When BoClean v4.11 updates, PG asks to allow each time. I have 4 BoClean EXE modules allowed, including the boc4upd exe . Is this by design or have I missed something in my config?
Hi marsupialus, I am not a BoClean user but I guess that the updater .exe is being updated on a regular basis and therefore it's checksum is different each time much as TDS3's DCSmutex.exe. In ProcessGuard 3.1 there is no provision for excluding a .exe by name. So ATM you have to permit each time or switch off Execution Protection. There are pros and cons to this from the security point of view, so maybe a later version may include an advanced option to exclude certain named files. HTH Pilli.

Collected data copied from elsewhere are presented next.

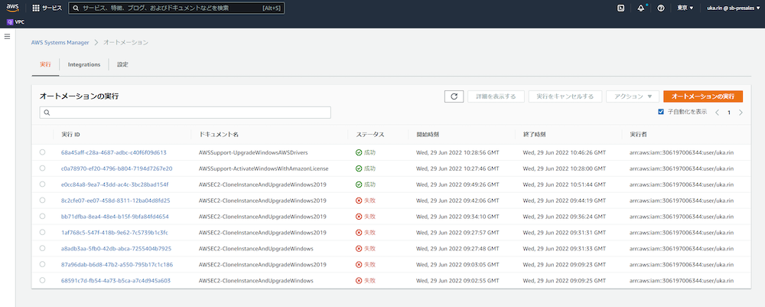765x307 pixels.
Task: Open the 東京 region selector
Action: pos(685,8)
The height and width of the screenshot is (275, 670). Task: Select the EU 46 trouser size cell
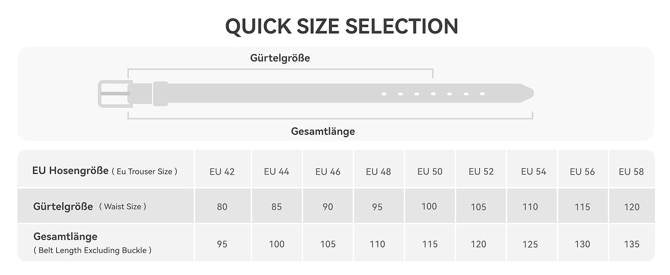(328, 172)
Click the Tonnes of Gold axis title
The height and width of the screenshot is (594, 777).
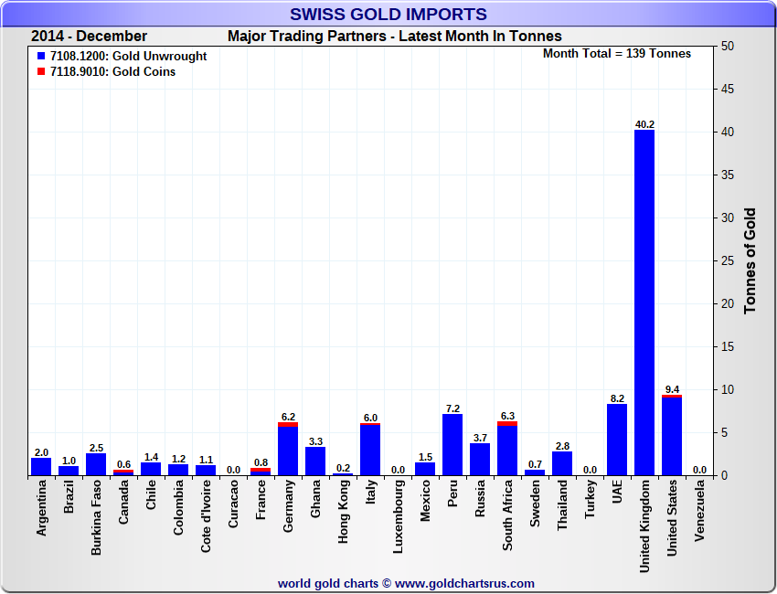[x=750, y=260]
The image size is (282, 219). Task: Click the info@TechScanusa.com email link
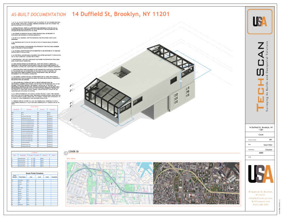pos(260,198)
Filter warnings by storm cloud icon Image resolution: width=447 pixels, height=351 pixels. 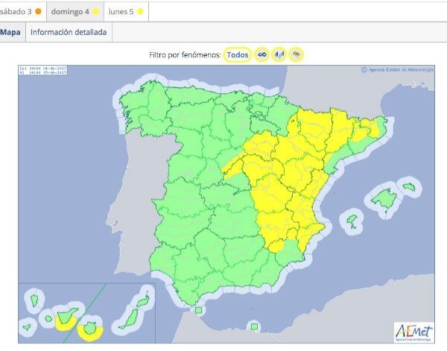297,54
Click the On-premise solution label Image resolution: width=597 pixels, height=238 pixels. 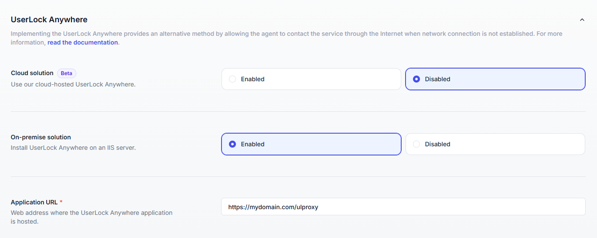pos(41,137)
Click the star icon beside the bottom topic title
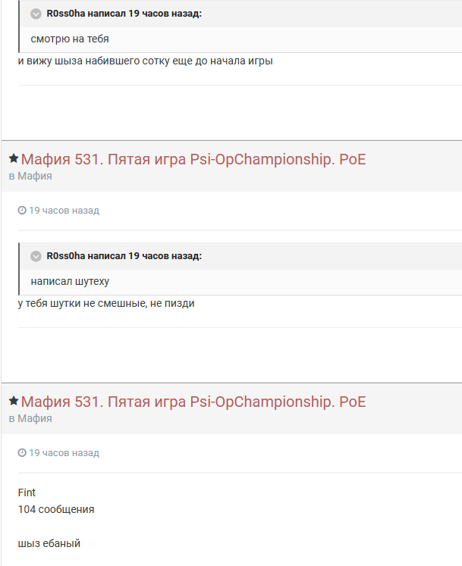 tap(14, 401)
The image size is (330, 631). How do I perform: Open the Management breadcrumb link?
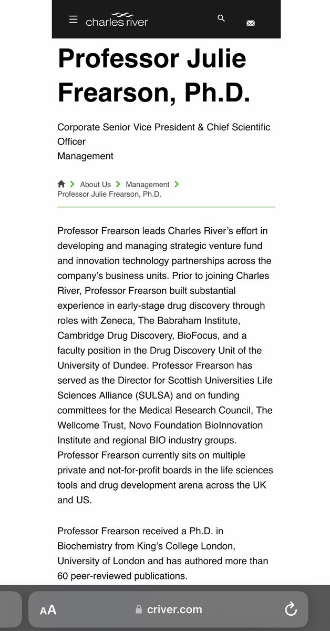[148, 185]
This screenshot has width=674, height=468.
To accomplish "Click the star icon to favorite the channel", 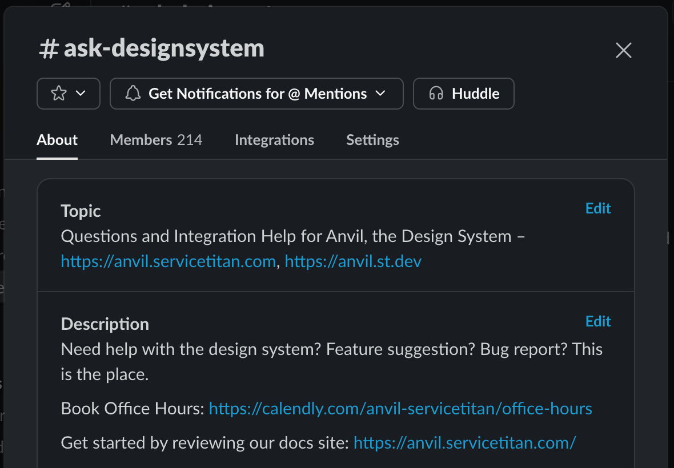I will (60, 93).
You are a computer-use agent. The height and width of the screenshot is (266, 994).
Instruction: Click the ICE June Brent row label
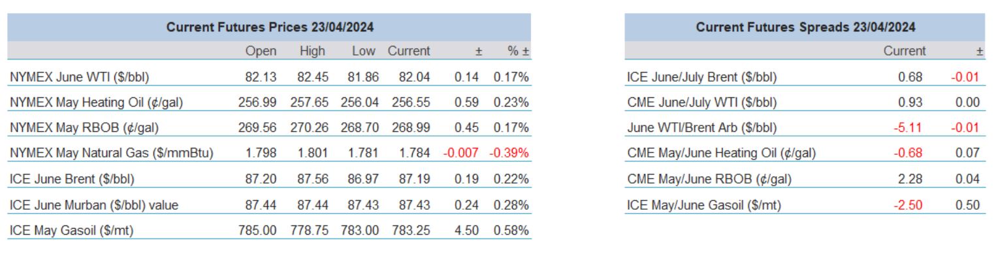76,179

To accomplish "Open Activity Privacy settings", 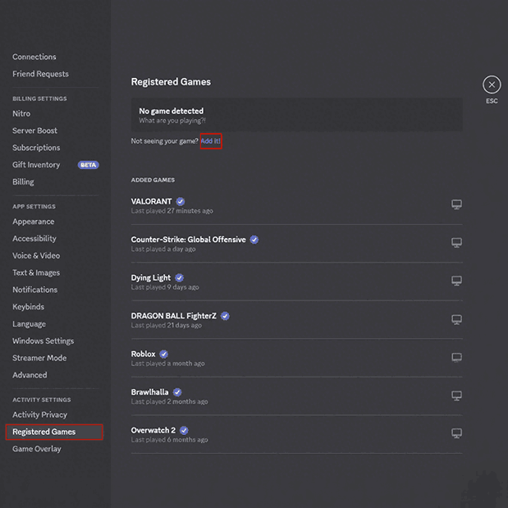I will click(39, 415).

Your guess is close, Pilli. Actually, the updates to BOClean's signature file are distributed in the form of an executable, an update.exe downloaded into the %TEMP directory. Each time an update is performed, PG notices that this %TEMP\update.exe has been "altered" since the last time it ran. I guess I'd attribute the awkwardness more to BOClean's design than to PG's. Appeals have been made for a way that PG could exempt this kind of nuisance (or even this particular one) but I don't know if any decision has been settled upon. Edit: I see, now, Pilli that's exactly what you said.
At least I know what PG is accomplishing. Hey, how would it know if a file was altered for nefarious reasons? I can live with that. Thanks for the info.
The just released BoClean 4.12 solves this issue - they changed the update method so it no longer runs a new .exe from the temp folder. So no more PG alerts when updating.
No, not normally, this only occurs when the updater.exe is changed or when new or changed component .exe is as part of the update.